*** Opening of Listed records ***

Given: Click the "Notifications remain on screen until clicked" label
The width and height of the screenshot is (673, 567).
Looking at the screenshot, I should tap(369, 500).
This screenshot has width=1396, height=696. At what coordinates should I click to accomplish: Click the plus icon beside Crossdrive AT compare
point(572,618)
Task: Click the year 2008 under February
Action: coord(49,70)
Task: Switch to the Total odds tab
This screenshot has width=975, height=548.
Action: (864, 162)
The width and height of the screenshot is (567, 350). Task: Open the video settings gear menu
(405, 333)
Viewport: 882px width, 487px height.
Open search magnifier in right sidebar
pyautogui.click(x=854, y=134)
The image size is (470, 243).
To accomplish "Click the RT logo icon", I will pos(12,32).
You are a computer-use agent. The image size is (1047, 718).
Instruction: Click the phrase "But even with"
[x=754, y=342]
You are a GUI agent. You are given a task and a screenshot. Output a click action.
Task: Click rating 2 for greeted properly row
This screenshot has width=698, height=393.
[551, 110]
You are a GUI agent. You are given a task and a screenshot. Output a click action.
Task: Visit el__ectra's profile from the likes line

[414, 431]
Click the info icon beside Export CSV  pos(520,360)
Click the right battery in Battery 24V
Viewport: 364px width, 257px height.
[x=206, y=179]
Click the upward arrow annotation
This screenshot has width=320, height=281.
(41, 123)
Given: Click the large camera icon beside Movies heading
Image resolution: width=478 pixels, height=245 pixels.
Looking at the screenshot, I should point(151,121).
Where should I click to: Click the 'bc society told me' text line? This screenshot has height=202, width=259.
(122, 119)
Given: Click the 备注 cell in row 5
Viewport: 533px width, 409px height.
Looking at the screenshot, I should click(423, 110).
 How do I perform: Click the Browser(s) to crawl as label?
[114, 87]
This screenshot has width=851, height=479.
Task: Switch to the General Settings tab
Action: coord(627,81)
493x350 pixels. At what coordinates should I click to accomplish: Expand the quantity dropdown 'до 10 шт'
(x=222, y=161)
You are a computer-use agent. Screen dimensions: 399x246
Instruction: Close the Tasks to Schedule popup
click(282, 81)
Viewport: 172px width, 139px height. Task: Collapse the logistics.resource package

*** Close of Listed records ***

:: Work item ::
Each record must be reproduced exactly. Keep every one.

:: Answer for the task ::
Given: Click the "Notifications remain on screen until clicked" label
The width and height of the screenshot is (673, 567).
Looking at the screenshot, I should tap(369, 500).
This screenshot has width=1396, height=696. At what coordinates should I click to accomplish: Click the plus icon beside Crossdrive AT compare
point(572,618)
Task: Click the year 2008 under February
Action: coord(49,70)
Task: Switch to the Total odds tab
This screenshot has width=975, height=548.
Action: (864, 162)
The width and height of the screenshot is (567, 350). Task: Open the video settings gear menu
(405, 333)
Viewport: 882px width, 487px height.
Open search magnifier in right sidebar
pyautogui.click(x=854, y=134)
The image size is (470, 243).
To accomplish "Click the RT logo icon", I will pos(12,32).
You are a computer-use agent. The image size is (1047, 718).
Instruction: Click the phrase "But even with"
[x=754, y=342]
You are a GUI agent. You are given a task and a screenshot. Output a click action.
Task: Click rating 2 for greeted properly row
This screenshot has width=698, height=393.
[551, 110]
You are a GUI agent. You are given a task and a screenshot. Output a click action.
Task: Visit el__ectra's profile from the likes line

[414, 431]
Click the info icon beside Export CSV  pos(520,360)
Click the right battery in Battery 24V
Viewport: 364px width, 257px height.
[x=206, y=179]
Click the upward arrow annotation
This screenshot has width=320, height=281.
(41, 123)
Given: Click the large camera icon beside Movies heading
Image resolution: width=478 pixels, height=245 pixels.
Looking at the screenshot, I should point(151,121).
Where should I click to: Click the 'bc society told me' text line? This screenshot has height=202, width=259.
(122, 119)
Given: Click the 备注 cell in row 5
Viewport: 533px width, 409px height.
Looking at the screenshot, I should click(423, 110).
 How do I perform: Click the Browser(s) to crawl as label?
[114, 87]
This screenshot has width=851, height=479.
Task: Switch to the General Settings tab
Action: coord(627,81)
493x350 pixels. At what coordinates should I click to accomplish: Expand the quantity dropdown 'до 10 шт'
(x=222, y=161)
You are a computer-use agent. Screen dimensions: 399x246
Instruction: Close the Tasks to Schedule popup
click(282, 81)
Viewport: 172px width, 139px height. Task: Collapse the logistics.resource package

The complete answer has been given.